Universal Pictures became the first major studio in the COVID-19 era to break the theatrical window when announcing in March that Trolls World Tour — which had been set for an early April release — would instead be made available to rent on PVOD for 48 hours for $19.99. Any theaters that remained open were also offered the film, although by April, most theaters across the globe had gone dark.

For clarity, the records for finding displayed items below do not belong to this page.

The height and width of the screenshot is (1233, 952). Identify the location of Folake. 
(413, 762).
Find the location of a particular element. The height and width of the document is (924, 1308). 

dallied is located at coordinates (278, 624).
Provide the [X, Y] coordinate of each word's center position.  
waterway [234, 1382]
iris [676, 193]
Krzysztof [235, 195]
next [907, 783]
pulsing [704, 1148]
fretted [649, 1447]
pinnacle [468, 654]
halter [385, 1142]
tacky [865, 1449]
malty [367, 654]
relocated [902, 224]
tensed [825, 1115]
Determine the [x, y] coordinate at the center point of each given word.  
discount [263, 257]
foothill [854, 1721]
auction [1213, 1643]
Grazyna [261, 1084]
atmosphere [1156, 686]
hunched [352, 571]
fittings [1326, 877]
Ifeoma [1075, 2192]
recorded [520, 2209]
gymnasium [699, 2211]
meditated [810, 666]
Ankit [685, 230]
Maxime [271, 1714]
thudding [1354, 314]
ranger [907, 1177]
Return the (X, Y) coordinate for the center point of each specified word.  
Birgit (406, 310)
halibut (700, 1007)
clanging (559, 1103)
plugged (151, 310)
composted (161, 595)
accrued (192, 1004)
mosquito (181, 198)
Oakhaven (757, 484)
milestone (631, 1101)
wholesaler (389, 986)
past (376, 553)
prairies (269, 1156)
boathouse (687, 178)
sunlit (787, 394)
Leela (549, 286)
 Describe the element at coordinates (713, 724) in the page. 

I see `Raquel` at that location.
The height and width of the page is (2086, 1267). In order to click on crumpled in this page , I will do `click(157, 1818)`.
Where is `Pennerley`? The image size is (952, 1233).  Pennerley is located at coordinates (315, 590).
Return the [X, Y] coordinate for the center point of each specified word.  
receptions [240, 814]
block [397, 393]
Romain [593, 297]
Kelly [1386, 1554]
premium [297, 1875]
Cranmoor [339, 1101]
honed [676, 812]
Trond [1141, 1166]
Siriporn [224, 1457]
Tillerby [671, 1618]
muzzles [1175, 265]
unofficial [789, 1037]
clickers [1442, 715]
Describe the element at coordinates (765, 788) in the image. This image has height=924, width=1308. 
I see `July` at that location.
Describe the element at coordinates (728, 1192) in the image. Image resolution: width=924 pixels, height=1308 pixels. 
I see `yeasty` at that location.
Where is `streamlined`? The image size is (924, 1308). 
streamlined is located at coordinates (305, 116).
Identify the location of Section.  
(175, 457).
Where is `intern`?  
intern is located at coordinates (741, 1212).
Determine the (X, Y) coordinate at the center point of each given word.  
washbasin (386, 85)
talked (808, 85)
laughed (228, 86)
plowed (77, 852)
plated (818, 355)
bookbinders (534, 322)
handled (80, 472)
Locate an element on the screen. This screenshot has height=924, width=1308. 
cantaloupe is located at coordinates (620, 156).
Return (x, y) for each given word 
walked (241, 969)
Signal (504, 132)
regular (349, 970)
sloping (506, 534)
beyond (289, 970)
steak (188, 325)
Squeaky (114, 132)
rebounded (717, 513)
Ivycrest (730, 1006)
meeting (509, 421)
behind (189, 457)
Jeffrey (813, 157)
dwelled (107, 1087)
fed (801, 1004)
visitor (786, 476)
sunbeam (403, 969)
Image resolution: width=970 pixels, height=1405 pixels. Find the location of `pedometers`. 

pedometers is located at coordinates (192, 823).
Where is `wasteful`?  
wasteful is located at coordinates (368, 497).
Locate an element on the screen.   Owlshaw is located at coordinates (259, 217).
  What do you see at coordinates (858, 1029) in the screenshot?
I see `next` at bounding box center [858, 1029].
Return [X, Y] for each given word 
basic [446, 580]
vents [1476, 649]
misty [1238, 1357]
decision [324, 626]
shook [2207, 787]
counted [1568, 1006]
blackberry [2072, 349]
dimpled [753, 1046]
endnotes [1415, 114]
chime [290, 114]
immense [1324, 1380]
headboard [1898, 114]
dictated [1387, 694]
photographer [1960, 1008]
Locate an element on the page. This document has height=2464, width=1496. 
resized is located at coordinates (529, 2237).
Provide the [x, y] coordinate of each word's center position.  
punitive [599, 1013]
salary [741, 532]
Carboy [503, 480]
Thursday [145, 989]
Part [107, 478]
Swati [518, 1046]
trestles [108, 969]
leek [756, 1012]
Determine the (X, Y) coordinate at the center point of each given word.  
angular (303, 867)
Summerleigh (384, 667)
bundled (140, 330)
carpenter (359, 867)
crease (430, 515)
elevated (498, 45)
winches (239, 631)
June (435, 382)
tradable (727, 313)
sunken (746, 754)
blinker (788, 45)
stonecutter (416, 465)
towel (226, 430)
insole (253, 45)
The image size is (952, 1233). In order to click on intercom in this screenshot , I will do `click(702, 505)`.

Since then, a number of Hollywood films have gone straight to PVOD in the U.S. Mulan is unique in that it could do big box office business in the markets where it is playing theatrically, such as China and the rest of Asia.
The Disney film also stars veteran Hong Kong and Chinese actors Jet Li, Gong Li and Donnie Yen, along with Jason Scott Lee, Yoson An, Utkarsh Ambudkar, Ron Yuan, Tzi Ma, Rosalind Chao, Cheng Pei-Pei, Nelson Lee and Chum Ehelepola. Veteran Hong Kong hitmaker Bill Kong (Crouching Tiger, Hidden Dragon, Monster Hunt) served as a creative consultant and executive producer on the film.
Unlike box office grosses, Hollywood studios don’t have to report PVOD numbers. NBCUniversal brass have said that Trolls World Tour made $100 million in the U.S. but haven’t elaborated further.
Speaking to investors in August, Walt Disney Co. CEO Bob Chapek stressed that Mulan is a “one-off” and shouldn’t be taken to mean that the company is looking to permanently alter theatrical windowing. “That said,” Chapek added, “we find it very interesting to be able to take a new offering to consumers at that $29.99 price and learn from it and see what happens not only in terms of the uptick of the number of subscribers we got on the platform, but also the number of transactions we get on that PVOD offering.”